Sinceramente, suspeito que o silêncio dos bispos sobre temas econômicos não é devido à ignorância, mas a outras motivações mais obscuras. Por que digo isso? Há poucos dias, o presidente do Parlamento Europeu, Hans-Gert Poettering, dizia sem jogos de palavras: “Não se pode dar 700 bilhões (de dólares) aos bancos e esquecer-se da fome”. Porque essa incrível quantidade de dinheiro está reservada aos ricos, para que se sintam mais seguros e tranqüilos na sua condição privilegiada, enquanto, como bem sabemos, agora mesmo existem 800 milhões de seres humanos forçados a sobreviver com menos de um dólar por dia, isto é, viver em condições desumanas, expostos a uma morte próxima e assustadora.
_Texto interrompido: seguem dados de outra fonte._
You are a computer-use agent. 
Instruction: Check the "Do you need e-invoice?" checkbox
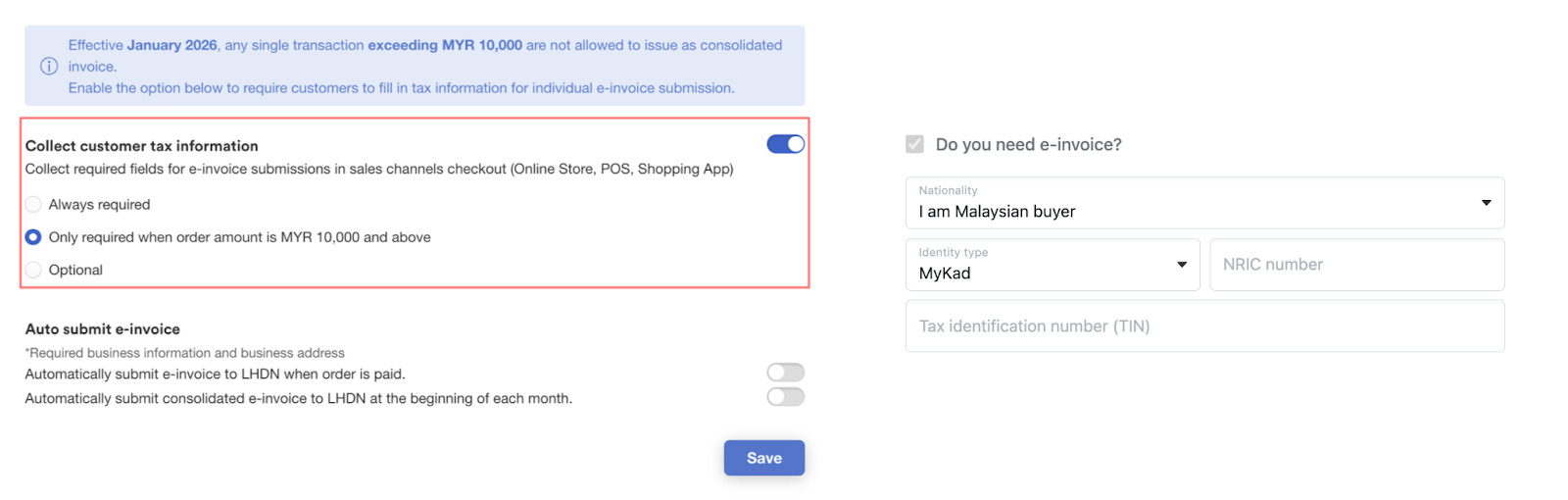tap(914, 145)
Bem, o escândalo é que os políticos denunciam essa atrocidade da “economia canalha” (Loretta Napoleoni), enquanto aqueles que se apresentam como os representantes oficiais de Cristo na terra não levantam a própria voz contra semelhante vergonha. Naturalmente, eu não tenho soluções para a situação crítica que estamos vivendo, nem posso ser eu quem ofereça soluções. A única coisa que posso (e devo) dizer é que na Igreja abundam os funcionários e faltam os profetas. E tenho a impressão que, neste momento, para fugir da confusão em que estamos, mais importante do que a consciência dos economistas é a audácia dos profetas capaz de dizer onde se situa exatamente a cobiça que, como já disse, está na raiz do desastre que estamos sofrendo.
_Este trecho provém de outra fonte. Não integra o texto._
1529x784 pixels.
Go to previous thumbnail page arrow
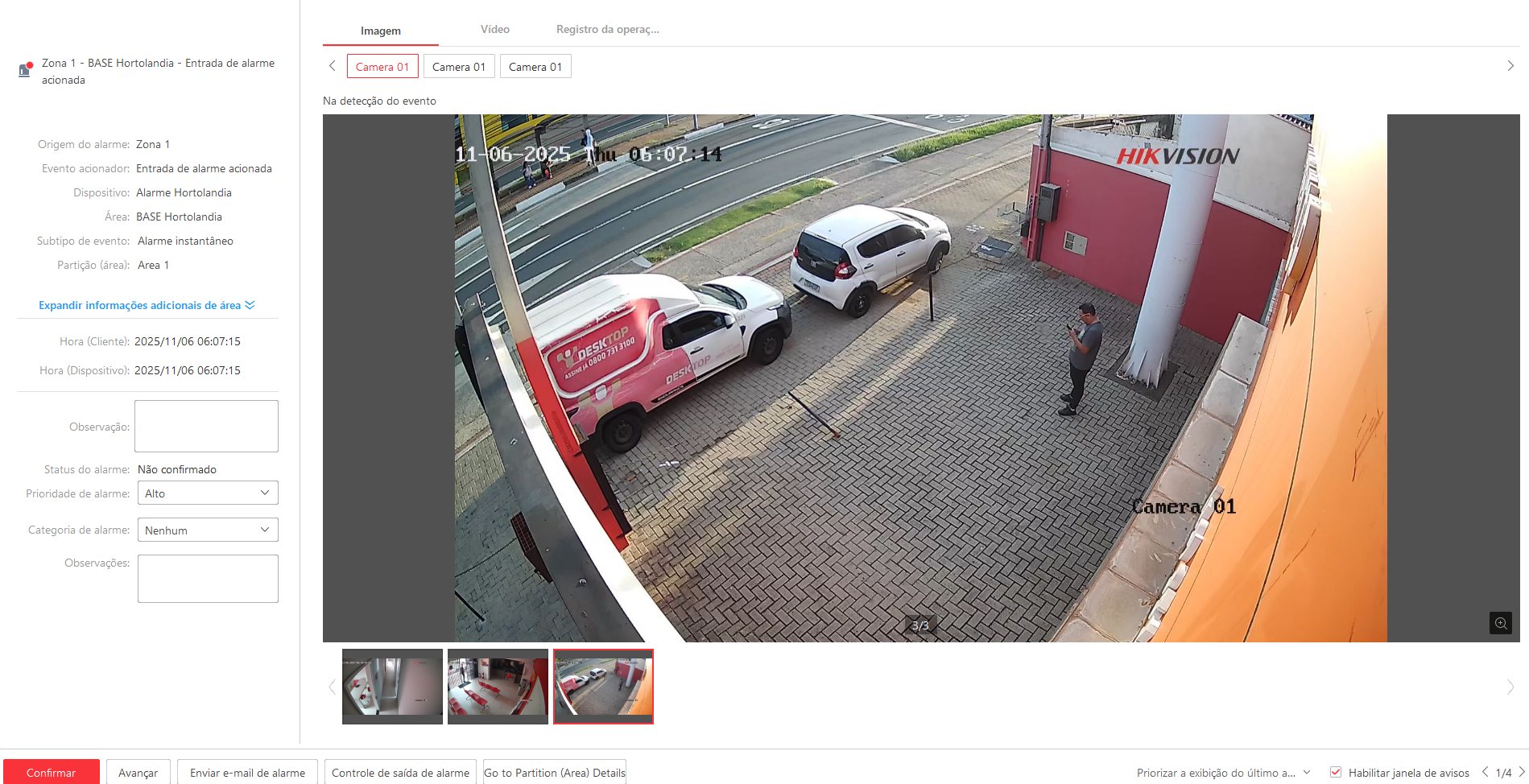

Todos sabemos que a Igreja denuncia a injustiça. O problema, porém, é que ela o faz utilizando uma linguagem genérica como a do presidente Bush quando falava de “justiça infinita”. Ninguém duvida das boas intenções do papa. E nem da sua grande personalidade e do seu prestígio mundial. Mas o problema é que o papa é o chefe supremo de uma instituição presente no mundo inteiro e se esforça por manter as melhores relações possíveis com os responsáveis da economia e da política de cada país. Bem, do momento em que a Igreja escolheu funcionar assim, é impossível para ela a missão profética que deve exercitar em defesa dos pobres e das pessoas mais mal-tratadas pela vida e pelos poderes deste mundo.
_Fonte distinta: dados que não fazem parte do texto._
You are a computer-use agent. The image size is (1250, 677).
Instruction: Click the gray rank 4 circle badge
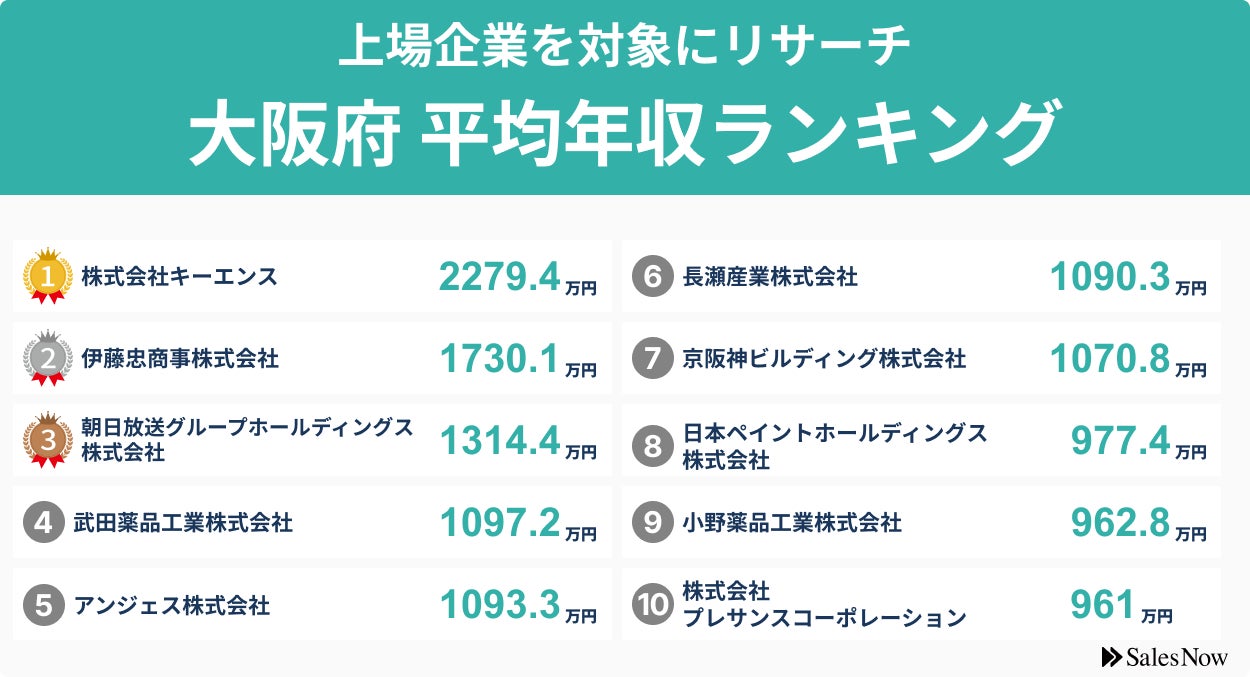(x=44, y=523)
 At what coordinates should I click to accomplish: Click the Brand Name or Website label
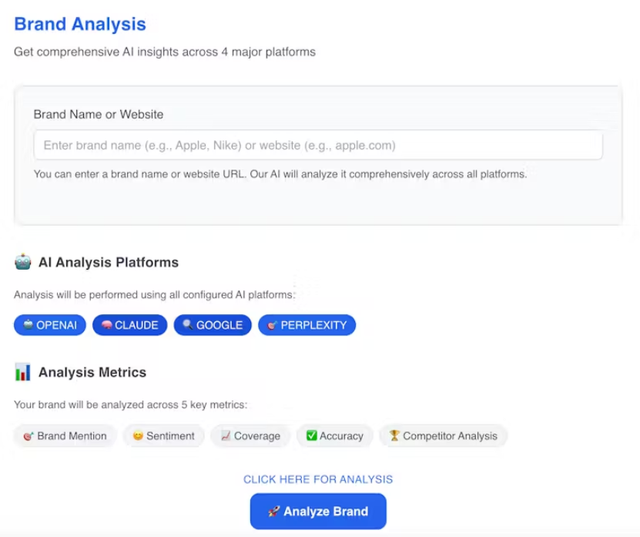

Quem lê com atenção os evangelhos sabe que Jesus não se comportou, frente às autoridades e aos ricos do seu tempo, como as hierarquias eclesiásticas se comportam hoje diante dos responsáveis dessa economia canalha que está levando o mundo à ruína. É evidente que as preocupações de Jesus eram muito diversas das da Igreja de hoje. Deve-se produzir uma catástrofe econômica como aquela que estamos vivendo para nos darmos conta de aonde vão os reais interesses dos “homens de religião”. Eles utilizam a linguagem da justiça e da solidariedade, que é aquilo que serve para o nosso tempo, mas não se arriscam a levantar a voz quando temem que os interesses da religião possam ser postos em perigo.
Estando assim as coisas, a conclusão é clara: a instituição religiosa está mais preocupada em assegurar a estabilidade e o bom funcionamento da religião do que se expor (com tudo aquilo que conseguir) com relação àqueles que mais sofrem nesta vida. E se essa é a conclusão lógica, o resultado é evidente: os ricos se sentem seguros, os pobres ficam imersos na sua miséria, e a religião, com os seus templos e os seus funcionários, permanece a mesma, pelo que ela se torna cada dia mais velha e sem força.
Acréscimo do autor do blog: é bom lembrar que a única afirmação pública que o papa fez diante das primeiras manifestações da crise foi a de afirmar que "só a palavra de Deus é sólida"...!!!!!????